SBO 16- and 18-inch Telescopes.

SBO 16- and 18-inch Telescopes.

The 18-inch telescope was erected on the open Observing Deck of the newly-built Fleischmann Addition of SBO in 1982.

This telescope was the first commercial telescope ever built and sold by the just-started DFM Engineering Company. It was retired in 2017.

The telescope was one of the first computer-controlled telescopes of its era. It was originally driven by a DFM-built 8086-cpu based computer, with individual wire-wrapped one-of-a-kind control boards and a memory of about 8 kilobytes. Operator control was via thumbswitch settings, with information displayed by an array of discrete LED characters.

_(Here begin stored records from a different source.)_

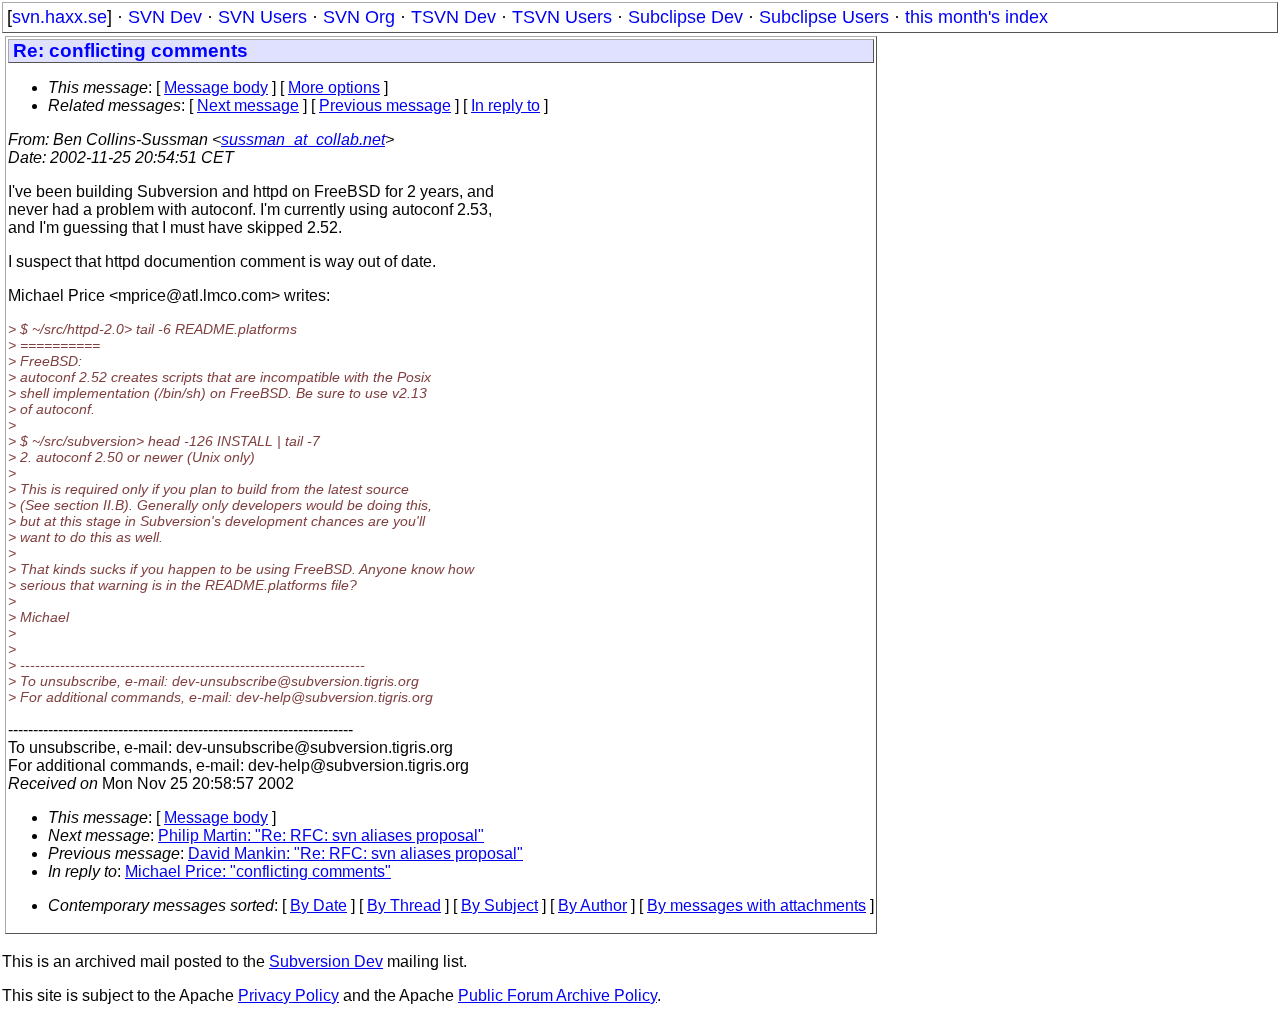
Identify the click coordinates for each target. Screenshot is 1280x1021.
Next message (248, 105)
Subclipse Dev (685, 17)
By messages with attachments (756, 905)
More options (334, 87)
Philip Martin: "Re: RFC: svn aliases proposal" (321, 835)
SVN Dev (165, 17)
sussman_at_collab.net (303, 139)
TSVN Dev (453, 17)
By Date (318, 905)
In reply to (505, 105)
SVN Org (359, 17)
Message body (216, 87)
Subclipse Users (824, 17)
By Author (592, 905)
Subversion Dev (326, 961)
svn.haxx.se (59, 17)
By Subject (499, 905)
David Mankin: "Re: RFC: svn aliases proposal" (355, 853)
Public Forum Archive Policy (557, 995)
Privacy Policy (288, 995)
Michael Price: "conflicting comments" (258, 871)
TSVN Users (562, 17)
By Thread (404, 905)
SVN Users (262, 17)
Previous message (385, 105)
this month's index (976, 17)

For the first five years, the telescope sat on the open deck, and hence had to be protected from the elements with a clamshell cover. The Observing Deck was subsequently covered with a roll-off roof, shown at left, which also permitted the addition of the 16-inch telescope as well.

Eventually, the telescope control system (TCS) was upgraded to a PC-based system, with familiar keyboard controls and monitor display. The control computer was also linked to an auxiliary PC running The Sky planetarium-style computer control software, plus CCDSoft camera control software, both from Software Bisque. All an operator had to do is to click on a star on the planetarium display, and tell the computer to "go to it" - and in a few seconds, the object was centered in the eyepiece of the 18-inch.

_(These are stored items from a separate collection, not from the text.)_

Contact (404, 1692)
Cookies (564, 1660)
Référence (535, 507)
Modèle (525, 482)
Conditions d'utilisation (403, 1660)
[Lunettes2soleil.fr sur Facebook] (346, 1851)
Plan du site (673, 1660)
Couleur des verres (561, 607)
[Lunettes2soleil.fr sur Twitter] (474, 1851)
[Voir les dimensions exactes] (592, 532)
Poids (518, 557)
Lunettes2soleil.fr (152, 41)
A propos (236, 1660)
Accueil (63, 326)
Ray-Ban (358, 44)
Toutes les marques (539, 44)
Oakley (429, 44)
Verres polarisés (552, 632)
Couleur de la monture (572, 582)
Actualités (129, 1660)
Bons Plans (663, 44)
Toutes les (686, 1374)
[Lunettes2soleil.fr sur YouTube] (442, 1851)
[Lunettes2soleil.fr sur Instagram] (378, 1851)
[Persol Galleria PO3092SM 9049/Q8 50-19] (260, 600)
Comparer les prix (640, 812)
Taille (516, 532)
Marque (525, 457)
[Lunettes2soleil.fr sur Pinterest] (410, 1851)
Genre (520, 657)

The 18-inch telescope had a unique flip secondary mirror that provides either f/8 or f/16 optical paths - enabling it to be optimized for planetary or deep-sky viewing. Not only could the telescope be used for visual viewing and 35mm photography, it was also equipped with a 4"x5" film holder, internal shutter, and 6" filter holder for large-format astrophotography. But the most popular form of "picture taking" used by astronomy students is with the ST-6 CCD imager from the Santa Barbara Instrument Group.

The most commonly-used and convenient arrangement for CCD imaging was the piggy-back telescope mode. In this configuration, observers were still free to use the main telescope for visual eyepiece observations, while the camera is simultaneously acquiring a nearly-identical view through the 8-inch Celestron riding on top of the 18-inch. Alternate modes included mounting the camera at the focus of the 18-inch itself, and for wide-field shots, piggyback using a 180-mm focal length telephoto lens.

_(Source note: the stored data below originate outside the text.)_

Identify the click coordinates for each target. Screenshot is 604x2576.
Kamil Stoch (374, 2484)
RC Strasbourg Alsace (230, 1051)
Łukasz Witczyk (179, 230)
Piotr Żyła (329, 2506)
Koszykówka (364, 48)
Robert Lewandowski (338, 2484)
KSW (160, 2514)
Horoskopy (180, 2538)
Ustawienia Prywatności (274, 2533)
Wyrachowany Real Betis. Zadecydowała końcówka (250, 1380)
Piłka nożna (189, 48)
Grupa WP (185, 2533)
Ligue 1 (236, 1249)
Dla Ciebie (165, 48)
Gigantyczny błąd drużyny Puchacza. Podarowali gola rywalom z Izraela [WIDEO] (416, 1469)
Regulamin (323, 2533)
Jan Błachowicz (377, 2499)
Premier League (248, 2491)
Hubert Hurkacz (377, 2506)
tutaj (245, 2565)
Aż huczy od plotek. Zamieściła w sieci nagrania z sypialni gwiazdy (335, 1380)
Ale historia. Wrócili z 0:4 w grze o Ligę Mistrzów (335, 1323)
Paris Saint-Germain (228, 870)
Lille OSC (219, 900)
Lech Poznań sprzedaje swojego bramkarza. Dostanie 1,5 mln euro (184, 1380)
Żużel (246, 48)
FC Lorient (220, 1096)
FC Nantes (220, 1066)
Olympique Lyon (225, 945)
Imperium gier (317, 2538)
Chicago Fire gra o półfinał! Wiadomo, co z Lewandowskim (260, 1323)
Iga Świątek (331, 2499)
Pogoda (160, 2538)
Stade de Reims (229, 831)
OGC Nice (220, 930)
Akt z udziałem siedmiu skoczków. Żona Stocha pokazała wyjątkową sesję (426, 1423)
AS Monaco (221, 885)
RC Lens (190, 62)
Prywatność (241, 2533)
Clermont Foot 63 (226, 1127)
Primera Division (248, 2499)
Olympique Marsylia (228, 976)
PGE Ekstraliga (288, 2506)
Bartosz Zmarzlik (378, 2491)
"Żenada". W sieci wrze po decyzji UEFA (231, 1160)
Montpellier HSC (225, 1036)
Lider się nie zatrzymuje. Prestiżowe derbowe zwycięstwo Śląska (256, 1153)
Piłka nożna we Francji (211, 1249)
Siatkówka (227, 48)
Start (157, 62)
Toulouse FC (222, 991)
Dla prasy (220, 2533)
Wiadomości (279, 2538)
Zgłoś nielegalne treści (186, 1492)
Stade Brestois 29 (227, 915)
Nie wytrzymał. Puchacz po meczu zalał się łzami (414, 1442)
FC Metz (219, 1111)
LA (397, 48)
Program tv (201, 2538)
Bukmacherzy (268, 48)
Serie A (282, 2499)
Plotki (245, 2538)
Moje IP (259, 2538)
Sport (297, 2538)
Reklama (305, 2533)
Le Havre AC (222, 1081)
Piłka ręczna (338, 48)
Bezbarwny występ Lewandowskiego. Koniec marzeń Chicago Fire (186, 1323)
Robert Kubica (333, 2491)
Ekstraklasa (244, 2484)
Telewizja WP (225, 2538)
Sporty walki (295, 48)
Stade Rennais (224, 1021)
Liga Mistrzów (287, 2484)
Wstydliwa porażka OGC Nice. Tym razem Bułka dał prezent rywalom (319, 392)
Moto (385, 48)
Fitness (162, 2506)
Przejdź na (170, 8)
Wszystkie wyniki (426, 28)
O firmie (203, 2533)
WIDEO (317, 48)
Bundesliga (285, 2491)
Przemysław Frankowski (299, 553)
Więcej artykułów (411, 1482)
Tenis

The 16-inch, f/12 Cassegrain telescope was added to the SBO collection of pier-mounted telescopes in 1987 (and retired in 2017), after the roll-off roof addition to the student observing deck was completed. The telescope sat on a concrete pier which is isolated from the surrounding deck, and which extended two floors through the building into bedrock - placing both it and the 18-inch on a "rock-solid" foundation.

Like the 18-inch along side it, this telescope was a product of DFM Engineering, and included a computer controller (originally an Apple IIe, and then a 486 PC) that permitted accurate acquisition and tracking of celestial objects with a few keystrokes.

In fact, both the 16-inch and 18-inch telescopes operated under virtually identical software packages and telescope control systems (TCS) hardware - so that learning to "drive" one telescope was equivalent to learning the other. The 16-inch had a built-in "library" of the 225 most popular celestial objects, including all objects in the Messier and the Mullaney & McCall catalogs. For other objects, such as planets, the telescope was either aimed via handpaddle controls, or by keying in the desired coordinates to the computer.

Pointing accuracy was good to about 20 arc-seconds (the separation between a car's headlights seen from 10 miles away!), and the TCS system automatically handled pointing adjustments to compensate for precession (the wobble of the Earth's axis) and atmospheric refraction (which elevates the apparent location of an image above the true direction to the object). The 16-inch was used primarily for visual observations, although it was easily fitted to accommodate 35mm cameras for conventional astrophotography.